So its Valentine’s Day. In the spirit of the day I’d like you to try a simple experiment. If you are truly blessed in your life, at some point today somebody will tell you “I love you”. In that moment I want you to look deep in their eyes and clearly respond “Thank you, I am satisfied with you as well”. Hint: You might want to put a pillow and a blanket in the car before trying this – because chances are you will be sleeping there tonight.
If you are an organizational psychologist this experiment makes perfect sense. We have spent decades telling managers and employees and anyone else who would listen that job satisfaction is the ultimate emotional state. In the face of very limited evidence we have tried to convince people that satisfied employees are less likely to be absent, less likely to quit and more like to perform their jobs to a high level.
Even psychologists recognize that satisfaction is, at best, a truncated affective state. Satisfaction is the feeling you get after Thanksgiving dinner. I’m not convinced that this is a state we should be trying to create in our organizations.
More recently, researchers have focused on the notion of engagement. This is a tricky one because engagement means different things to different people. Even among the research community “employee engagement” and “work engagement” are two different constructs. Whatever the merits of that debate, the underlying model is the same – we think that employees should be happy all the time.
Now think about people who love their work. In his Stanford commencement address, Steve Jobs suggested that finding work that you love is one of the most important things you can do. What does it mean to love your work?
One important observation is that to love someone is not necessarily to be happy all the time. Think of the people in your life that you love – are you happy with them all the time? Of course not, they can be frustrating, infuriating and even downright obnoxious (ok maybe that’s just me). In attempting to define love, Rempel and Burris said that love was a “motivational state in which the goal was to preserve and promote the well-being of the valued object (p.299)”. Setting aside the fact that they just referred to your children as “objects”, I think they have a point. Loving someone is not about you being happy – it is about trying to ensure that the person you love is happy. Just look at the valentine’s you purchased today committing you to climbing the highest mountain, swimming the deepest sea (see you on Friday if it doesn’t rain).

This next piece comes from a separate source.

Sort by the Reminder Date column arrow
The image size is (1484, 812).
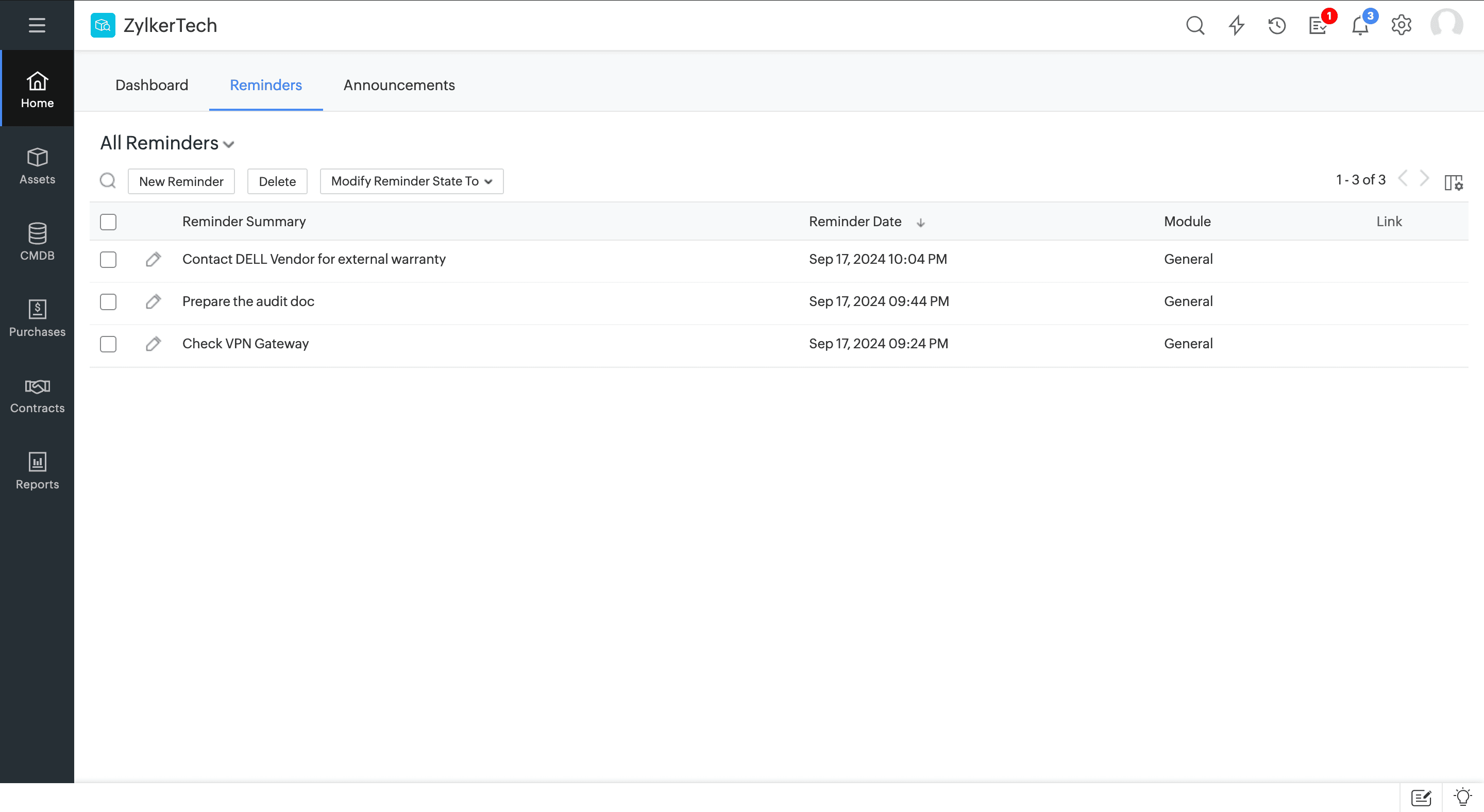920,222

Another psychologist, Robert Sternberg said that to truly love somebody is to be passionate about, committed to, and have an intimate relationship with, that person. My colleagues and I took the liberty of adapting this model to the workplace when we proposed a model of loving your job. In essence we said that to love your job is to be passionate about the work you do, committed to the organization and to have high quality relationships with the people you work with (I have stopped referring to this last dimension as intimacy because the HR people freak out when you encourage intimate relationships in the workplace).

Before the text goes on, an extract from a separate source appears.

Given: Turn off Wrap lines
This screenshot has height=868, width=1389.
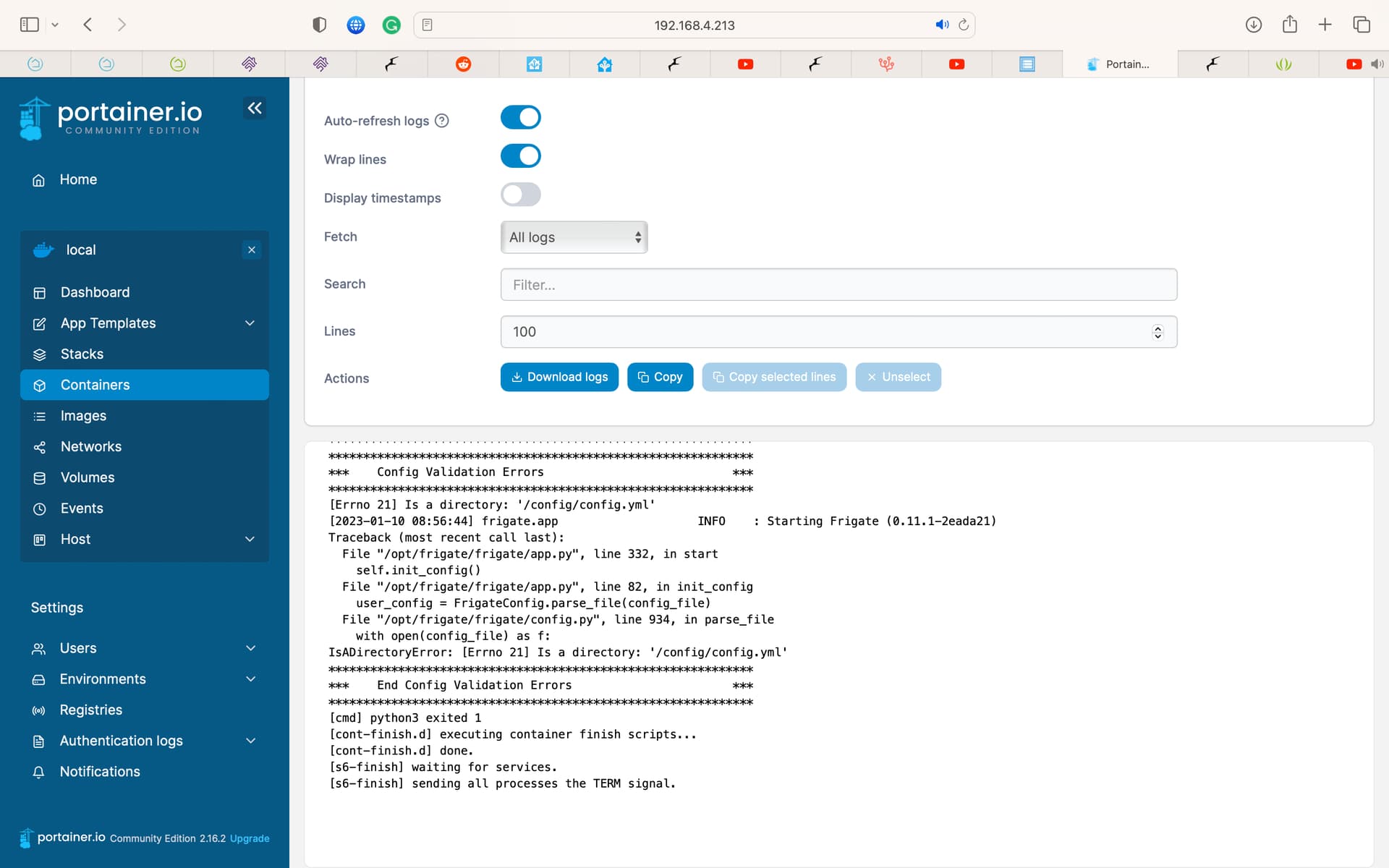Looking at the screenshot, I should (520, 156).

In the last several years we have been collecting data on the notion of loving your job and now have a growing body of evidence that loving your job has real outcomes for the individual (in terms of psychological and physical well-being) as well as for the organization (e.g. turnover, performance).
So on this Valentine’s Day, I hope that you have found both a person and a job you can love.

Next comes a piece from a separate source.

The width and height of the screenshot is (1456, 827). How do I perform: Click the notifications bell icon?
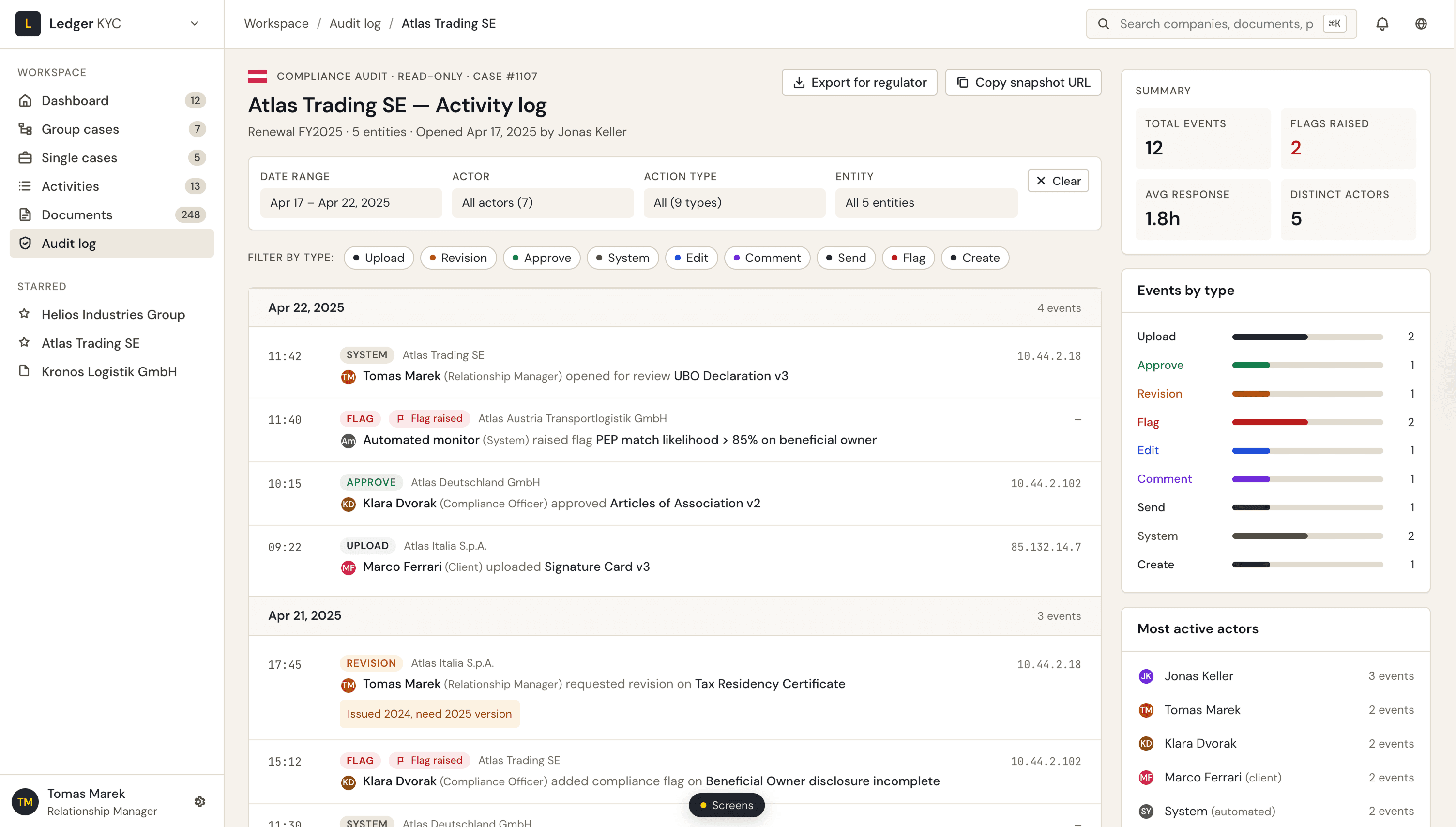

 Van Katwyk, P. T., Fox, S., Spector, P. E., & Kelloway, E. K. (2000). Using the Job-Related Affective Well-Being Scale (JAWS) to investigate affective responses to work stressors. Journal of Occupational Health Psychology, 5(2), 219-230.
 Rempel, J.K. & Burris, C.T. (2005). Let me count the ways: An integrative theory of love and hate. Personal Relationships, 12, 297-313.
 Sternberg, R.J. (1986). A triangular theory of love. Psychological Review, 93, 119-135.
 Kelloway, E.K., Inness, M., Barling, J., Francis, L. & Turner, N. (2010). Loving one’s job: Construct development and implications for individual well-being. In P.L. Perrewe and D.C. Ganster (Eds). New Developments in Theoretical and Conceptual Approaches to Job Stress, Research in Occupational Stress and WellBeing, Volume 8 (109-136). Bingley, UK:Emerald.